We can use beans, banana flower, kothavarangai, avaraikai, pudalangai, cabbage and capsicum to make parupu usili.
Mor kuzhambu, Vatha kuzhambu and verum kuzhambu with parupu usili will be a good combination.

Ingredients:

Toor dal(thuvaram parupu) - 1cup
Chana dal(Kadalai parupu) - 2tsp
Red chili - 7

For seasoning:

oil - 5tsp
Mustard - 1/2 tsp
Asafoetida - a pinch
turmeric - a pinch.
Salt - 1 ½ tsp/ as needed
Any of the vegetable - 1/4 kg


Method 1:

  1. Soak both the dals in water for 20 minutes along with red chilies.
  2. Drain the water and grind in to a coarse paste with 1 tsp of salt and a pinch of asafoetida.
  3. Cut the vegetable into very small pieces only then it will merge with the dal paste.
  4. Cook the vegetable.

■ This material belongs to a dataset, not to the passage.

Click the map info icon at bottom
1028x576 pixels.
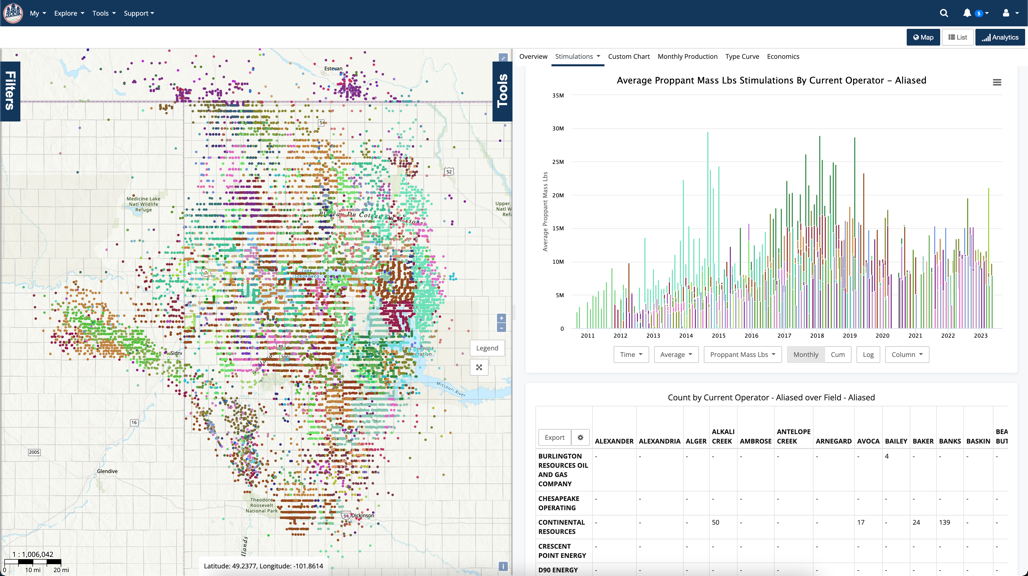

Use the drained water to boil the vegetable adding ½tsp of salt, asafoetida and turmeric powder. Do it in a low flame. Drain the water.
  5. Heat the pan, add oil followed by mustard, asafoetida and curry leaves.
  6. Add the dal paste and stir well. Keep the pan closed. Stir frequently till the paste in such a way that you it gets crumbled.
  7. Now add the cooked vegetable and stir well. Keep the pan closed and keep it on the fire for 4 to 5 minutes.
Note: If you use banana flower you have to remove the stamen and soak the cut flower in water adding 2 spoons of butter milk over night. Drain out this water when you cook the flower. Check my blog for cleaning the banana flower.
Use less water for cooking the vegetable so that you need not through the water out which will contain the nutrients. 
You can add pepper powder and drink this as soup.

Method 2:

The method will be the same for except the dal paste can be made into balls and flattened and steam cooked. For this method you can use less oil. Just 2 tsp will be enough. 



Then it's can be crumbled and used repeating from step 5 onwards.